Retail sales in April shrank 11.1% year-on-year, after falling 3.5% in March. UBS and J.P. Morgan lowered their full-year GDP growth forecasts for China to 3% and 3.7% respectively earlier this week.
Premier Li Keqiang said on Wednesday that China would strive to achieve reasonable economic growth in the second quarter and stem rising unemployment. The cabinet also announced broader tax credit rebates and postponed social security payments and loan repayments to support the world’s second-largest economy.
E-commerce group JD.com Inc said last week the COVID-19 situation was far different than what China had previously experienced, when outbreaks were limited to smaller areas and had boosted online shopping.
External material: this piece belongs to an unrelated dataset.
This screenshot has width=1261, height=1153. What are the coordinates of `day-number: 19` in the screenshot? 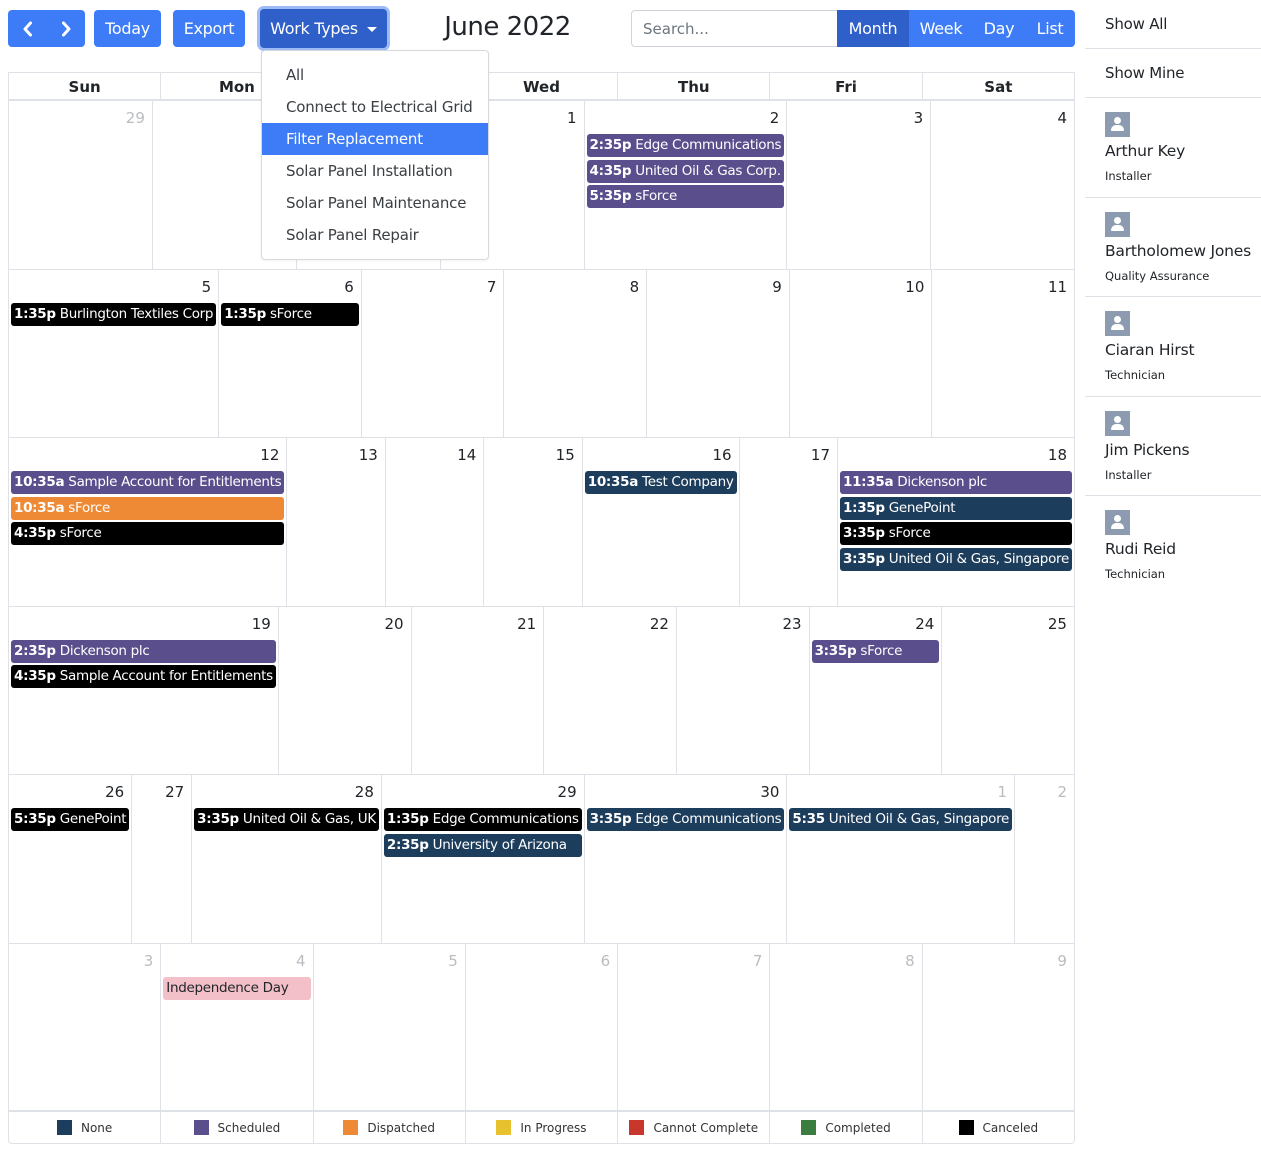 It's located at (144, 624).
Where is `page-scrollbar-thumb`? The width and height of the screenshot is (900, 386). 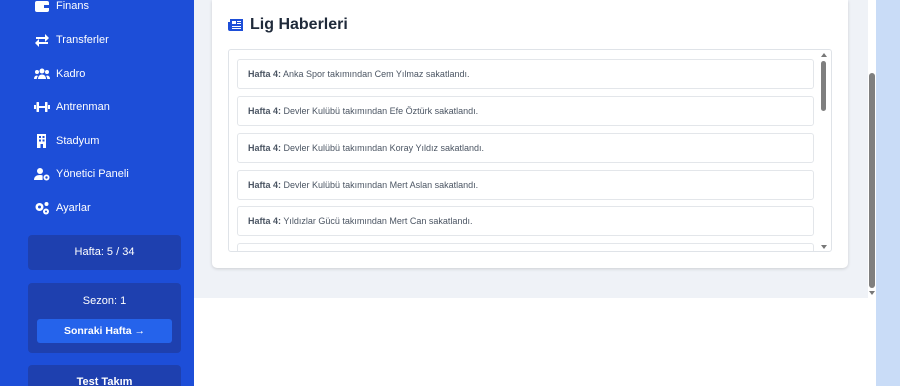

“In April, the order cancellation rate was significantly higher than last year due to logistical disruptions. There was an improvement in May, but it was still higher than a year earlier,” JD.com CEO Xu Lei said.
“Consumers are facing loss in income and confidence, and overall consumption is sluggish.”
AUTO, TECH, LUXURY SLOWDOWN
Auto sales in China have faltered after years of blistering growth, and global automakers especially have taken a hard knock.
Sales of Tesla in China – where the company has struggled to get production back to pre-pandemic levels – was nearly wiped out last month.
And while retail car sales for the first three weeks of May rose 34% from the same period in April, they was 16% lower than a year earlier, the China Passenger Car Association said on Wednesday and called for more government support.
The industry body said a drop in income related to COVID-19 was depressing sales, even in parts of China that are not locked down.
Lenovo, the world’s largest PC maker, reported on Thursday its slowest quarterly revenue growth in seven quarters as demand for its personal computers waned after two years of pandemic-driven demand.
China’s PC shipments, including desktop, notebook and workstation shipments, fell 1% in the January-March period, ending the growth streak of the last seven quarters, market data firm Canalys said on Thursday.
Tencent, China’s most valuable company, posted its worst quarterly performance since it went public in 2004, blaming cuts in advertising spending by consumer, e-commerce and travel businesses.
Apple supplier Foxconn warned that smartphone demand was slipping in China, and the country, just recently a mecca for luxury goods makers such as LVMH, has seen luxury sales falter.
“Even when China comes out of isolation, the bounce back will not be as quick and as immediate as we have seen in Europe and the United States,” Johann Rupert, Chairman of Swiss firm Richemont said last week.